Serbia introduced the direct election of mayors in the 2004 local elections. Tintor ran as the Radical Party's candidate in Temerin and was elected in the second round. He served in this role for the next four years. Serbia abandoned the direct election of mayors after the 2004 cycle; since then, mayors have been chosen by the elected members of city and municipal assemblies.

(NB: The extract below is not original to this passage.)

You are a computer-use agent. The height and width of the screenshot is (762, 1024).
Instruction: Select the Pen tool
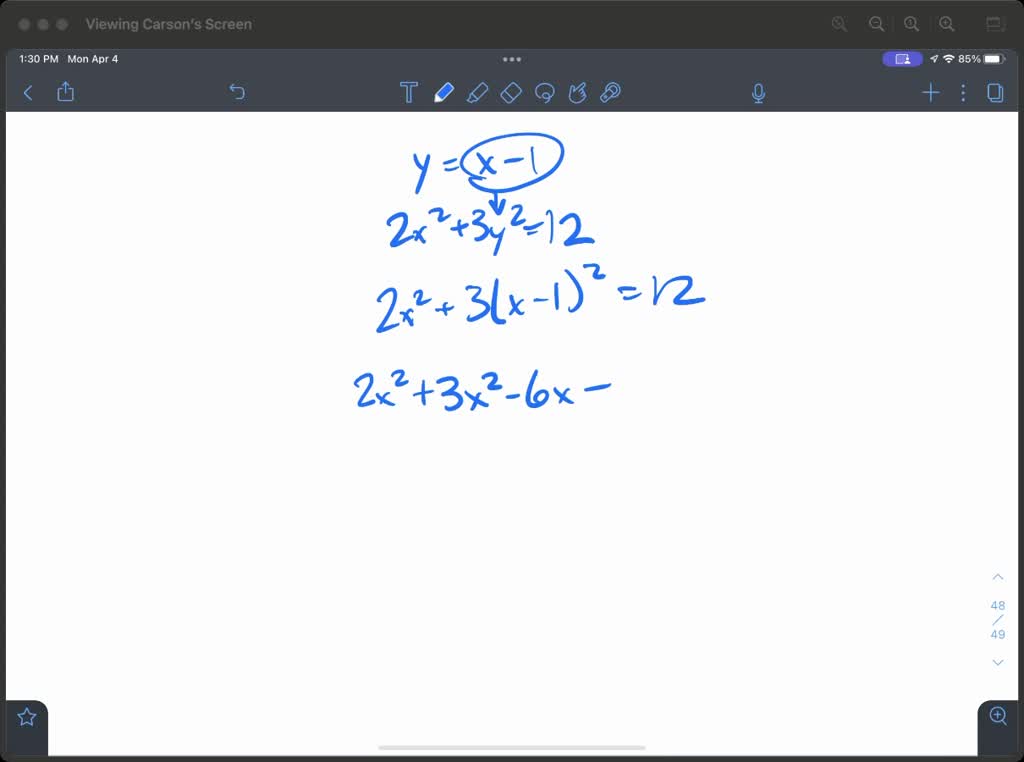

Tintor appeared in the lead position on the Radical Party's electoral list for Temerin in the 2008 Serbian local elections and took a mandate when the list won eleven seats in the local assembly. (For the 2008 local elections, all mandates were assigned to candidates on successful lists at the discretion of the sponsoring parties or coalitions. Tintor did not automatically receive a mandate by virtue of leading the list.) Although the Radicals won the greatest number of seats in the local assembly, they fell short of a majority, and Tintor did not continue as mayor. The Radicals experienced a serious split later in 2008, with several party members joining the more moderate Serbian Progressive Party under the leadership of Tomislav Nikolić and Aleksandar Vučić. Tintor remained with the Radicals.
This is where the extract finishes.